• **The problem**
Locate, in the data below, the line that contains "Screen dimensions: 687x492" and the line that contains "Given: Click the"; reproduce exactly those two lines and every line between them, nothing more.
[[ Supplied entries, beginning ]]
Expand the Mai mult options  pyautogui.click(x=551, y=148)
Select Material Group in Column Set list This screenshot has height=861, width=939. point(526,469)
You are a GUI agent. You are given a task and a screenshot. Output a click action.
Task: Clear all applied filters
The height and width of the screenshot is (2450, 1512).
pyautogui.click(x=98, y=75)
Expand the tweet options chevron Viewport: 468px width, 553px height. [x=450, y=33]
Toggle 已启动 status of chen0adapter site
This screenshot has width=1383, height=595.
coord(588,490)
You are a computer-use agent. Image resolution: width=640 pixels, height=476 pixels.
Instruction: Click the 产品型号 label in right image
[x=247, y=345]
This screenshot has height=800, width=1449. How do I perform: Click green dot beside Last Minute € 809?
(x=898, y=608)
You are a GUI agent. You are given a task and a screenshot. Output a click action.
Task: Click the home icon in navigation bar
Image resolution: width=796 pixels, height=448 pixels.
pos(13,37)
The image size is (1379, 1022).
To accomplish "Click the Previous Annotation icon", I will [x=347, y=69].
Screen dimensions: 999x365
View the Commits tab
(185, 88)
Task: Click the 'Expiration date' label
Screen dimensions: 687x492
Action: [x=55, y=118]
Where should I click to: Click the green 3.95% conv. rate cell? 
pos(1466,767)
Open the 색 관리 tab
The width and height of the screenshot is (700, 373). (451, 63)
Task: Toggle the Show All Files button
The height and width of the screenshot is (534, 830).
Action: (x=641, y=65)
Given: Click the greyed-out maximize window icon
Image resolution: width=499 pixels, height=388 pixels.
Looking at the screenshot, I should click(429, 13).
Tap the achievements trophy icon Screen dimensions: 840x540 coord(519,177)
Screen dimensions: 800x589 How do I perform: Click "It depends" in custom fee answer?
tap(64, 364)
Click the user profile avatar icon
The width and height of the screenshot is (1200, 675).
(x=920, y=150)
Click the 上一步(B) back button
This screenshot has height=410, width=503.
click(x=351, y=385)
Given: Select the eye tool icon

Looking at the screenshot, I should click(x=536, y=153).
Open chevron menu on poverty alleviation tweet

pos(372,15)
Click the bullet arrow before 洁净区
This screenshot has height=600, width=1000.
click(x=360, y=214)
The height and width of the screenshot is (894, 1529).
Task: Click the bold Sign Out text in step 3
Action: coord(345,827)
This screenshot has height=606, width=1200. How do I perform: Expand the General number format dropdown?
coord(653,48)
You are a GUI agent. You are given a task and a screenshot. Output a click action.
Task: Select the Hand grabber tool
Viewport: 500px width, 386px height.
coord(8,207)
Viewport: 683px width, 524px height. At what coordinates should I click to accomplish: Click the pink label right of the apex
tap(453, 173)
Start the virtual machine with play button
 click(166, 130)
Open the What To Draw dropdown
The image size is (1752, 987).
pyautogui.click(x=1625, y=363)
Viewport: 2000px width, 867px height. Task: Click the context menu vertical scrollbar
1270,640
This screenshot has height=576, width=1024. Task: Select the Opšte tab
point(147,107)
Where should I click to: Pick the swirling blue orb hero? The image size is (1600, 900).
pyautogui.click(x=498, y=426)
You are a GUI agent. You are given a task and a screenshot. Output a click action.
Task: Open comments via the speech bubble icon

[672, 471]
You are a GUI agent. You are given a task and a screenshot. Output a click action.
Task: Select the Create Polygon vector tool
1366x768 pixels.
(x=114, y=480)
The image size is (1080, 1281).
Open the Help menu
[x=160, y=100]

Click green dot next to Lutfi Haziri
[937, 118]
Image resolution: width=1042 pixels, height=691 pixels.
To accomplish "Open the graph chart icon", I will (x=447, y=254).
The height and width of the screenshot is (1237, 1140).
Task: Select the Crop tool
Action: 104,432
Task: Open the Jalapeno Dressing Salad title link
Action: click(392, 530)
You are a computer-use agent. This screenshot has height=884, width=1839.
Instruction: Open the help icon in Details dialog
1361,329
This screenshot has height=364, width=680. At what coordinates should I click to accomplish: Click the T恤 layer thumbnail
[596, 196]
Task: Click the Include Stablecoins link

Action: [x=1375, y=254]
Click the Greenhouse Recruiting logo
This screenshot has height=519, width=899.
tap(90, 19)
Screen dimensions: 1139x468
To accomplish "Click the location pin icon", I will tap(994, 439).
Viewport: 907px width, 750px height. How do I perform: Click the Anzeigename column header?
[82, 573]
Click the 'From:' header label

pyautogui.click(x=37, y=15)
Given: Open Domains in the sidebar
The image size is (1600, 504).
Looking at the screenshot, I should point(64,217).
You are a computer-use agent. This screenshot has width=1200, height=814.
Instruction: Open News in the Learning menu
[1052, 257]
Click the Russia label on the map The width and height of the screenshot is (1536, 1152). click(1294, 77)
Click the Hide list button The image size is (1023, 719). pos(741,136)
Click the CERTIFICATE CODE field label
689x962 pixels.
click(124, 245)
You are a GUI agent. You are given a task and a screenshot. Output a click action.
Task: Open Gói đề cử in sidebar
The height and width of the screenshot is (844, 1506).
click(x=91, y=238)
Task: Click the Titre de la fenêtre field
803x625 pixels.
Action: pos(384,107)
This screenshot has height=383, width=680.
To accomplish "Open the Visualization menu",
[[ Supplied entries, end ]]
• **Exercise answer**
Screen dimensions: 687x492
Action: [x=55, y=118]
Where should I click to: Click the green 3.95% conv. rate cell? 
pos(1466,767)
Open the 색 관리 tab
The width and height of the screenshot is (700, 373). (451, 63)
Task: Toggle the Show All Files button
The height and width of the screenshot is (534, 830).
Action: (x=641, y=65)
Given: Click the greyed-out maximize window icon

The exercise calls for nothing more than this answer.